![Il mito del rugby e il mondo degli highlander](https://ytali.com/wp-content/uploads/2025/02/WhatsApp-Image-2025-02-08-at-11.05.55-1-1024x678.jpeg)
Tempo di Sei Nazioni, tempo di ricordi. Era, infatti, il 5 febbraio del 2000, stadio Flaminio di Roma, quando la Nazionale italiana di rugby faceva il suo esordio in una competizione che da allora l’ha sempre vista protagonista, anche se spesso con risultati tutt’altro che positivi. Troppe sconfitte, troppi cucchiai di legno, ossia neanche una vittoria nel torneo, troppe mete subite e un divario tecnico eccessivo rispetto alla Francia e alle quattro compagini del Regno Unito, da sempre egemoni in questo sport, al pari di alcuni paesi del Commonwealth e di alcune ex colonie britanniche. Non a caso, oltre ai bianchi d’Inghilterra, a far furore con la palla ovale sono le antilopi sudafricane e i poderosi neozelandesi, la cui iconica danza all’inizio delle partite incute terrore agli avversari.
Tempo di Sei Nazioni, dicevamo, e proprio dalla Scozia siamo ripartiti, la scorsa settimana, subendo in quel di Murrayfield una sconfitta neanche troppo umiliante (31 a 19) ma che di fatto ci avvia verso il rischio dell’ennesimo cucchiaio di legno. Con Francia e Inghilterra, difatti, abbiamo poche speranze, anche l’Irlanda non scherza e forse solo il Galles potrebbe essere alla nostra portata, a patto che gli azzurri sfoderino la stessa grinta che mostrarono un quarto di secolo fa, in quel 34 a 20 che fece scoprire a molti, me compreso, uno sport meraviglioso per correttezza, rapidità e messaggi positivi. Non a caso, si è spesso invocato lo spirito del rugby, soprattutto quando il movimento è cresciuto e ci si è resi conto che nemmeno il trasferimento all’Olimpico, di fronte a oltre settantamila persone, ha guastato l’armonia di un gioco in cui esistono contrasti duri e pure durissimi ma dentro e fuori dal campo ci si rispetta e le tifoserie vanno a braccetto. A proposito degli scozzesi, da allora è divertente, quando si gioca nella Capitale, incontrarli per le vie del centro mentre osservano le vetrine o si gustano una birra al pub, con i loro kilt e il loro atteggiamento eternamente scanzonato. Il rugby è questo e il calcio avrebbe tanto da imparare, moralismi a parte, perché davvero non se ne può più del clima sovraeccitato che ne accompagna le gare, con episodi che, oltre a farci vergognare, ci inducono a riflettere sulla miseria morale nella quale siamo sprofondati.

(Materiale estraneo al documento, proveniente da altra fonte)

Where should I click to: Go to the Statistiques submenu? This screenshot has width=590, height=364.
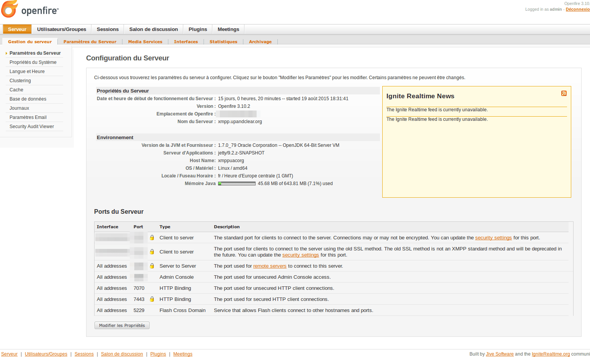(223, 42)
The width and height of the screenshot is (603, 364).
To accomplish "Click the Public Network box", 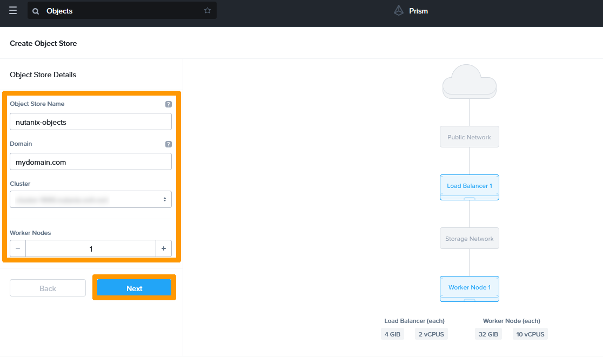I will point(469,137).
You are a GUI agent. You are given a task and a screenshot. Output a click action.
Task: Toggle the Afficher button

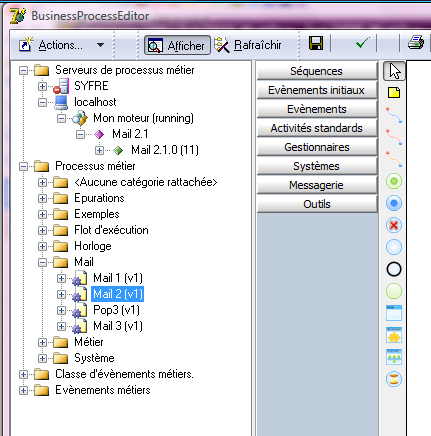point(177,45)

Non sappiamo chi vincerà quest’edizione del torneo: la Francia ci sembra favorita, ma è ancora presto per stabilire delle gerarchie, anche se la sfida odierna con l’Inghilterra potrebbe risultare decisiva. Ciò che ci conforta è che l’aumento di notorietà e di introiti, come ddtto, non lo ha snaturato: mai una vetrina infranta, almeno a nostra memoria, mai un tafferuglio, mai un episodio discutibile, nulla di nulla, come se l’umanità si modificasse radicalmente a seconda della forma della palla con cui si gioca. E sì, lasciatecelo dire: è davvero un’altra umanità quella che gremisce gli spalti del Sei Nazioni, spettacolo unico nel suo genere e per noi appassionati irrinunciabile. È ormai il nostro appuntamento fisso dell’inverno, il racconto coinvolgente che ci accompagna verso la primavera, attraversando febbraio e marzo fino al traguardo ideale della Milano – Sanremo, grande classica del ciclismo nonché simbolo di un ideale passaggio di testimone fra le discipline.

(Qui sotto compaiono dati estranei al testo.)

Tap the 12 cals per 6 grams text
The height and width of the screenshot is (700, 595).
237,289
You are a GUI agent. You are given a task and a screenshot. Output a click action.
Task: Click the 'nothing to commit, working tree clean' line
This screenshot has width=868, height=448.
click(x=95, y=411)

Mancano ancora quattro giornate tutte da vivere, pertanto gustiamocele, con lo stesso entusiasmo bambino con cui venticinque anni fa scoprimmo che non esistesse solo il calcio e ci parve bellissimo poter cantare l’inno al cospetto di un’altra Nazionale.
Immagine di copertina: saluti e congratulazioni a fine partita tre le due squadre avversarie dopo la partita tra Rugby casale e Rugby Conegliano.